*To-do list*
1/ From the virtualization post, list where each of the three websites in the described cluster scenario is based.
2/ Please extract, word for word, the stretch of the virtualization post from "I was thinking" through "a single node?".

[Beowulf] Virtualization

andrew holway andrew at moonet.co.uk
Thu Jul 26 02:52:49 PDT 2007


I was thinking of something more dynamic. Consider three large
websites running in separate VM's (or perhaps more likely VPS's) on a
cluster. At any one time the cluster is running at an average of 70%
capacity. One website is European, one is American and one is Indian.
They all have differing peak times. Could you dynamically allocate
resources so that the environments expand and contract to suit the
needs of the site.

Andy

On 26/07/07, Julien Leduc <julien.leduc at lri.fr> wrote:
> andrew holway a écrit :
> > Would this mean that a users environment could never exceed the
> > resources of a single node?
> you can deploy as many nodes as you want on your cluster with your own
> environment, you just reserve the amount of nodes you want to use,
> deploy your environment (filling the needs for your experiments) on all
> your nodes (or an environment on some nodes and another one on other
> nodes), and then run the experiment.
> This way users can use the complete cluster with their custom environment.
>
> Julien
> >
> > Andy
> > On 26/07/07, Julien Leduc <julien.leduc at lri.fr> wrote:
> >>
> >> >> I'm interested in utilising the hardware to create something akin to
> >> >> the sun grid or the amazon elastic computing cloud whereby the
> >> >> resources available to the environment are automatically expanded and
> >> >> contracted. Maybe I have the wrong end of the stick on how these
> >> >> services operate.

*Dataset rows*
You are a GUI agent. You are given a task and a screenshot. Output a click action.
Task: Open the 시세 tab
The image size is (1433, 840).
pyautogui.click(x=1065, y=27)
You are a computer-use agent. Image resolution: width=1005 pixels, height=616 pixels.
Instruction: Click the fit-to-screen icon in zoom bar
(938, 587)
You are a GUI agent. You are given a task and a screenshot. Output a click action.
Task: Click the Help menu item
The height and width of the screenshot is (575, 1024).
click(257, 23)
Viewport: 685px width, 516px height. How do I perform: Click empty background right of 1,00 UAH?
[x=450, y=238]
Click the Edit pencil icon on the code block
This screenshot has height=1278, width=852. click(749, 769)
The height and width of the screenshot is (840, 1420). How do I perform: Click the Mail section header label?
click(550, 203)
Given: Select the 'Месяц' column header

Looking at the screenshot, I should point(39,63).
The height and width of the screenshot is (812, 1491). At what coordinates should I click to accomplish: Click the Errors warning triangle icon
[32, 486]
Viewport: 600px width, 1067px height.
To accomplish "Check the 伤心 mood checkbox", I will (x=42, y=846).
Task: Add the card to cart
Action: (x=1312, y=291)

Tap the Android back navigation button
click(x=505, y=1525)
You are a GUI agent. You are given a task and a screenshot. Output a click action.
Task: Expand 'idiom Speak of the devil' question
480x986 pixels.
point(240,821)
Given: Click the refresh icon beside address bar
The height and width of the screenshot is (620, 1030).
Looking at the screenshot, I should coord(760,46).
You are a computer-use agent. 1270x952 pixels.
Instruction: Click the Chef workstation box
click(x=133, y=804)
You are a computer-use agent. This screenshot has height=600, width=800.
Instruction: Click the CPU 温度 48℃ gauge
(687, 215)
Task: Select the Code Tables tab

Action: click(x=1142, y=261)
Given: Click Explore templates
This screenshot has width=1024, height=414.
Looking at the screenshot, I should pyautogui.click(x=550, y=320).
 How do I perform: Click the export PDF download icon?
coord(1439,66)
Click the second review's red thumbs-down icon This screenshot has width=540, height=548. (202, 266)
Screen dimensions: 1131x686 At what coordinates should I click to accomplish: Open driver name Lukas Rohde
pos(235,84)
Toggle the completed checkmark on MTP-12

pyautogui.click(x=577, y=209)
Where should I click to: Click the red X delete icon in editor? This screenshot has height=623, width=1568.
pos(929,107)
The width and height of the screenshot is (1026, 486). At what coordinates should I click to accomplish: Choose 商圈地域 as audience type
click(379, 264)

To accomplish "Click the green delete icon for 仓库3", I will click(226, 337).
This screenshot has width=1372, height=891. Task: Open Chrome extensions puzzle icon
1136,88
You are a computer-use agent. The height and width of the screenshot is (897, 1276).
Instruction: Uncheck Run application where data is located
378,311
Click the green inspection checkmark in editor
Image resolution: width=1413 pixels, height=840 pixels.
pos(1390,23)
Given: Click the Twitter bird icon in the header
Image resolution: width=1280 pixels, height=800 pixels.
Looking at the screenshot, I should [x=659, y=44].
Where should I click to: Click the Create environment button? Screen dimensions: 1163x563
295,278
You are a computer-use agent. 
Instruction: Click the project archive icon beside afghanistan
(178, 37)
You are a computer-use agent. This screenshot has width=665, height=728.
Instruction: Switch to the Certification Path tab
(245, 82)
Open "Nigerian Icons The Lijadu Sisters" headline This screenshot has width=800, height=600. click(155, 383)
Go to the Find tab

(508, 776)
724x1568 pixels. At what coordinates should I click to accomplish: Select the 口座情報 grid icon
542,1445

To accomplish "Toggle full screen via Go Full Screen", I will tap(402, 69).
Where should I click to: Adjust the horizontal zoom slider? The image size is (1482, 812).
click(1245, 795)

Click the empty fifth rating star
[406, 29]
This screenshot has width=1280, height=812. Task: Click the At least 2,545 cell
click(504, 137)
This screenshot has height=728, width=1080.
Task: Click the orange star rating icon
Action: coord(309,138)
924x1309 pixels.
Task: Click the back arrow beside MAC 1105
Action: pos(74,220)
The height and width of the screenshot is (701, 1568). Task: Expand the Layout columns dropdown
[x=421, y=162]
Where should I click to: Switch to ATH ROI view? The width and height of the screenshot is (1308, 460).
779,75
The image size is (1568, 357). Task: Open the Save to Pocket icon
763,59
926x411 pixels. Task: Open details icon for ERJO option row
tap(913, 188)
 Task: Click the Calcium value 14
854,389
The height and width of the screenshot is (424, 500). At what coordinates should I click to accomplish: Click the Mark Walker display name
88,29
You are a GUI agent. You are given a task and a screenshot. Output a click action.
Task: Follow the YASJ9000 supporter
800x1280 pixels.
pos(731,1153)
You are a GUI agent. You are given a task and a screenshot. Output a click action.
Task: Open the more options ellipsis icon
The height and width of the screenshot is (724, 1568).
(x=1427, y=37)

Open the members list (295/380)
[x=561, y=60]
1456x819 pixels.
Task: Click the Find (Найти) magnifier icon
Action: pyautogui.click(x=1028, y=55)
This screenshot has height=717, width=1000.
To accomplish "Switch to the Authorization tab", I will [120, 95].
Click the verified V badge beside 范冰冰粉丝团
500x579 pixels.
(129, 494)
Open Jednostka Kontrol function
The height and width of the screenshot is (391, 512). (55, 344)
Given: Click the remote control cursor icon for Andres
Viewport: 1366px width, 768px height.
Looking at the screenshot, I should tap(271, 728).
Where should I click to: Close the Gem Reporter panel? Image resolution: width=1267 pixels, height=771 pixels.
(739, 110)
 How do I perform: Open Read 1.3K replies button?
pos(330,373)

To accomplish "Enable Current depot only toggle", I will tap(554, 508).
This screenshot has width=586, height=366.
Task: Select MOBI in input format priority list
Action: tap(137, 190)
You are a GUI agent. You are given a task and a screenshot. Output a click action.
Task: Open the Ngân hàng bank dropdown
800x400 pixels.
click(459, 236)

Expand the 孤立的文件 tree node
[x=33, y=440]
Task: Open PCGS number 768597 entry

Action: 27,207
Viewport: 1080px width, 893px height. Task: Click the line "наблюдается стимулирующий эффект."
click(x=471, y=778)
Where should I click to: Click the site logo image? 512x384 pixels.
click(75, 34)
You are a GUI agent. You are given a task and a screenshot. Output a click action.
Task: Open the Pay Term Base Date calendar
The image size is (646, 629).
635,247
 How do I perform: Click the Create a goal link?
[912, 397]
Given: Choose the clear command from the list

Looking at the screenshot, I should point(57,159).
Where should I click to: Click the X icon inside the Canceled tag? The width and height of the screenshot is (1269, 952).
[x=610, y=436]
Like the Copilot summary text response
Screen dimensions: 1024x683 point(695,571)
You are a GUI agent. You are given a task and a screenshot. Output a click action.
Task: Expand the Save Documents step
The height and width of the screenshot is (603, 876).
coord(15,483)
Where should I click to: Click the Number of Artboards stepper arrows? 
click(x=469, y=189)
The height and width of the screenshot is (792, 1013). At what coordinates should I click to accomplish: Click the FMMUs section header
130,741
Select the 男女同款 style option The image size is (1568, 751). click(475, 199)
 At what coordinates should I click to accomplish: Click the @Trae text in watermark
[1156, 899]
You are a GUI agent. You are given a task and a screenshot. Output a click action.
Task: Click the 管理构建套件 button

*Answers for the exercise*
1/
European
American
Indian

2/
I was thinking of something more dynamic. Consider three large
websites running in separate VM's (or perhaps more likely VPS's) on a
cluster. At any one time the cluster is running at an average of 70%
capacity. One website is European, one is American and one is Indian.
They all have differing peak times. Could you dynamically allocate
resources so that the environments expand and contract to suit the
needs of the site.

Andy

On 26/07/07, Julien Leduc <julien.leduc at lri.fr> wrote:
> andrew holway a écrit :
> > Would this mean that a users environment could never exceed the
> > resources of a single node?